The final time he was hospitalized the cancer had spread all over and most of the time he was under sedation. It was at the end of three of the most grueling months for my Mom and I. We took turns being there for him, and towards the end we were there both of us. When you get to that point, when you see someone you love going through all that pain, you reach a point where you ask God for his mercy and to please, please stop the pain. And when the end does come, you are still shocked by the loss, though you’ve been praying for it and for your loved one.
Who,of us, who have lived long enough, had not experienced the pain of losing a loved one, be it parent, spouse or sibling ? We all go through it in varying degrees, but we all suffer the pain, not only of the separation, but of the struggle that precedes the end.
For the past few years I have been living with that sword held above my head where my Mom is concerned. She has just turned 100 years old, yet to me, I still cling to her, for she is my Mummy. In most instances I am now the adult, and I am definitely the one responsible for her, yet in certain moments, she becomes “Mummy” again. Though suffering from Alzheimer’s, she still has her good moments, she has never lost her sense of humor, but lately, very lately, she has become so feeble, her body is starting to give out. She is suffering from congested heart failure. This disease, thank God, is not painful. She just feels overwhelmingly tired and cannot really do any physical effort as she becomes terribly short of breath and faint. Now again I can hear her groans at every step, the shortness of her breath, and again I am in that dark, dark place of choking pain.
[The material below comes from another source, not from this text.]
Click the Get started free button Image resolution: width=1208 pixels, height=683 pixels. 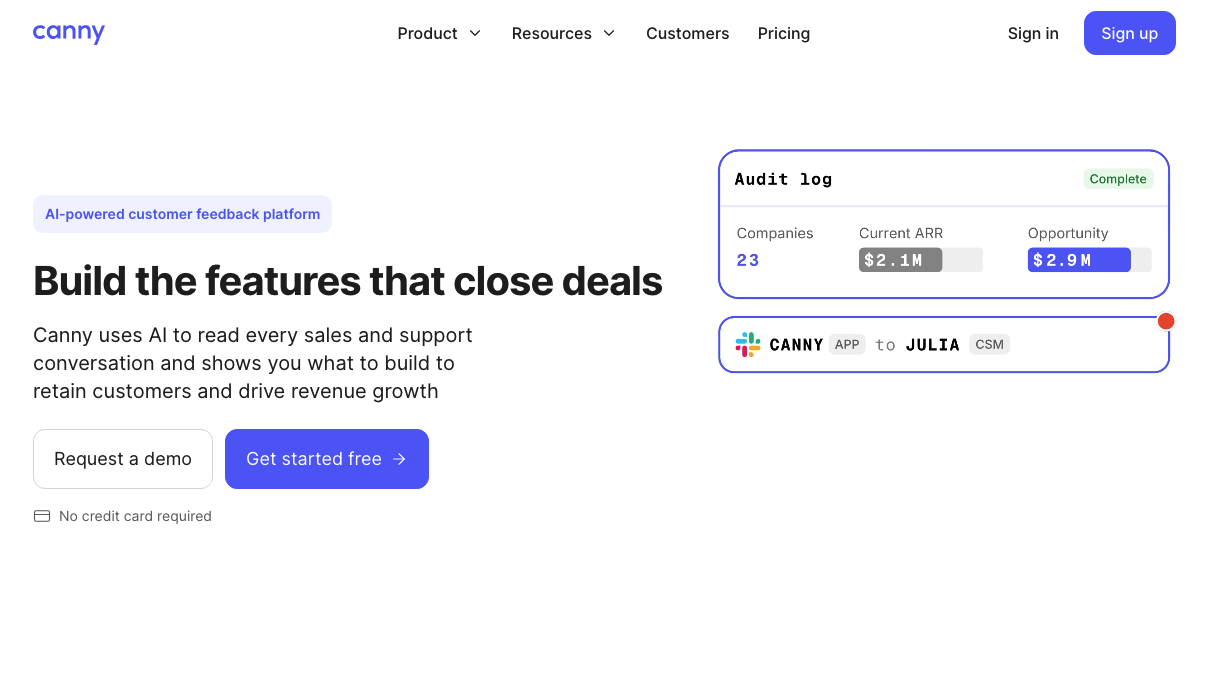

I know I have to go through it, I cannot be anywhere else but here with her, but I think I will be haunted by this sound, as well as that of her bell, for a long time to come.
It seems you do not go only through old age twice, but you go through death as well. My fear for my Mom is so sharp, it is like going thorough it several times every day. Though mentally I try to prepare myself, yet emotionally, it is untenable. She is the one human being who has been a constant in my life, I have lived with her since I was born and up till now, the thought of losing her is like wrenching part of my life, my heart, mind and soul away. Though I know the inevitable, acceptance is another thing. From my experience with the loss of my Father, no amount of preparation ever helps at the end, you are still flattened by grief and have to live through the process. God help her, and give me strength to be there for her till the end.